Dáil Éireann Debate, Thursday - 21 October 2021

Thursday, 21 October 2021

Ceisteanna (183)

Joe Carey

Ceist:

183. Deputy Joe Carey asked the Minister for Finance if his Department will give direction to the Central Bank and banking institutions to recognise the capacity to pay rent of first-time buyers coupled with their history of paying rent as key eligibility criteria in securing a mortgage given the struggles being experienced by first-time buyers to save for a mortgage while also paying rent; and if he will make a statement on the matter. [51900/21]

Amharc ar fhreagra

Freagraí scríofa

The Central Bank of Ireland has statutory responsibility for the regulation of mortgage lending by banks and other regulated entities. In line with this mandate, the Central Bank introduced macroprudential measures for residential mortgage lending in February 2015. The objective of these mortgage measures is to increase the resilience of the banking sector and households and to reduce the risk of credit-house price spirals from developing.

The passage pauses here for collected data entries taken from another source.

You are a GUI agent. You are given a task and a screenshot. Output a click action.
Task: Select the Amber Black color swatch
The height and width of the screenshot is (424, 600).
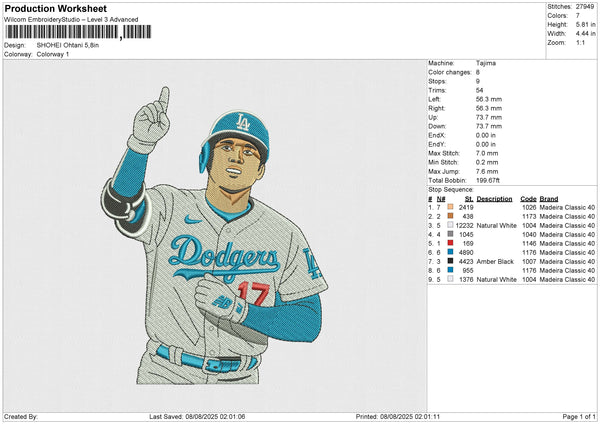[x=448, y=261]
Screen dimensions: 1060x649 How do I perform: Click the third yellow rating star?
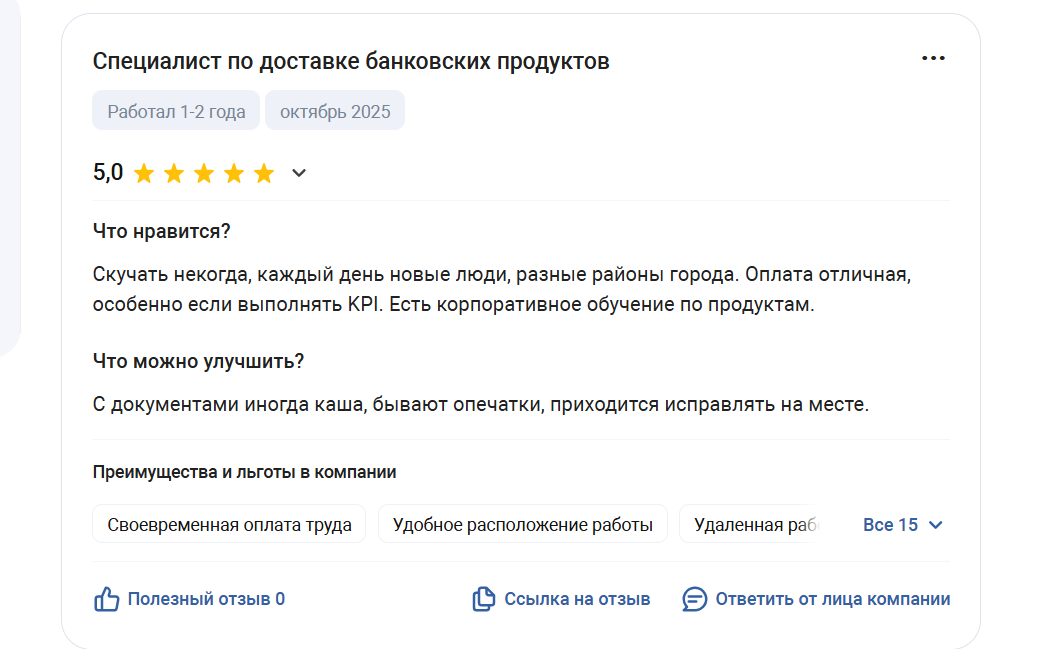pyautogui.click(x=204, y=174)

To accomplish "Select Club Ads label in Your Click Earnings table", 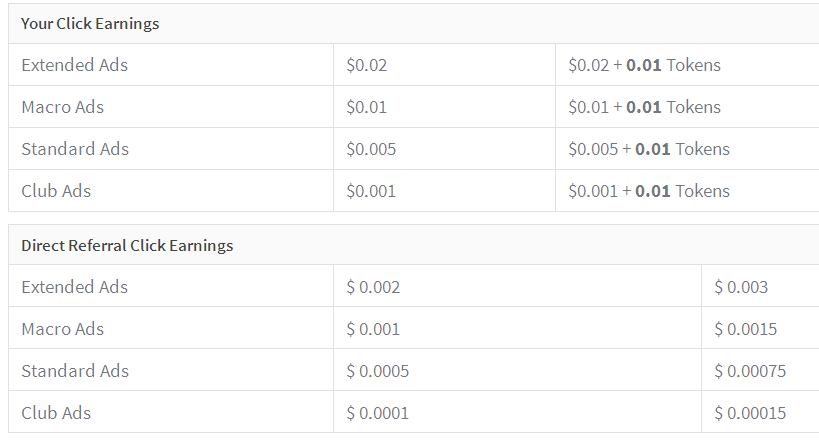I will click(56, 191).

The mortgage measures apply certain loan-to-value (LTV) and loan-to-income (LTI) restrictions to residential mortgage lending by relevant financial institutions regulated by the Central Bank. The LTI limit is 3.5 times the borrower’s income. For first-time buyers, the LTV limit is 90% of the value of the residential property, (i.e. a deposit of 10%).

While regulated lenders must comply with the various rules within the macro prudential and consumer protection frameworks, the extension of credit by lenders to potential customers is a commercial decision for the lender themselves and each lender will have its own individual credit lending policies.

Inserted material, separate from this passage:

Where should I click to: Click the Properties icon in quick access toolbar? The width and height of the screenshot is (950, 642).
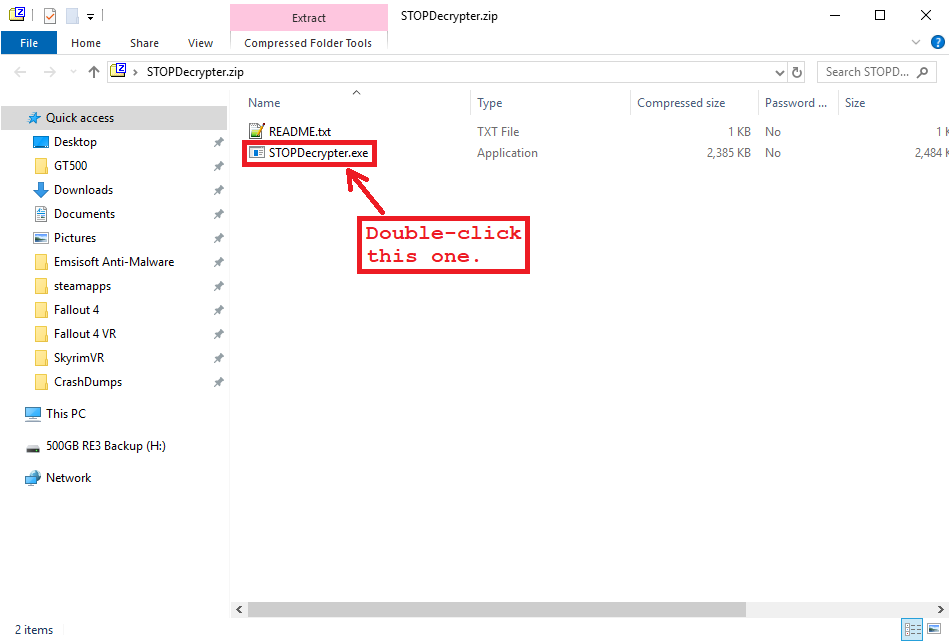50,16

Before providing a mortgage, lenders are required to undertake thorough creditworthiness assessments to ensure a borrower will be able to repay the mortgage. This assessment must take into account the individual circumstances of the borrower, including personal circumstances and financial situation.

The Central Bank has advised that in general, lenders do take rental payments into account when making their affordability assessment as part of regular underwriting process, to assess borrowers’ ability to repay a mortgage. However, there is no Central Bank guidance or guidelines to lenders specifically in relation to their consideration of rent being paid by mortgage applicants in the context of their mortgage applications. This is for each bank to determine and to set out in its credit policy and it is therefore not an issue that I can instruct the Central Bank or lenders on.

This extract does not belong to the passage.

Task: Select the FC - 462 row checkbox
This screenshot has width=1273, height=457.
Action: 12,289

It is important to note that a mortgage is the largest liability that most households will take on in their lifetime. It comes with less flexibility than a rental contract, leaving borrowers more exposed to shocks to incomes, house prices and interest rates in the future. The ability to make regular repayments – evidenced through rental payments – does not substitute for the protection for borrowers in having a deposit. A mortgage deposit acts as a cushion of housing equity, and can help households to absorb house price falls without the borrower falling into negative equity.

It is worth noting that the Central Bank is carrying out a review of the framework for the mortgage measures throughout 2021 and 2022, in parallel to its regular annual reviews of the calibration of the measures to ensure they continue to remain fit for purpose. The Central Bank has advised that this review will provide it an opportunity to examine a range of topics including but not limited to the objectives of the mortgage measures, the choice of tools and the framework and strategy used for calibration. The evolution of the housing and mortgage markets since 2015 and that the availability of new data sources (such as the central credit register) will inform the Bank's analysis. Given the widespread international use of mortgage measures, the Central Bank has also advised that it will also analyse how different countries implement and evaluate their macro prudential measures to ensure it takes international learning and best practice into its review.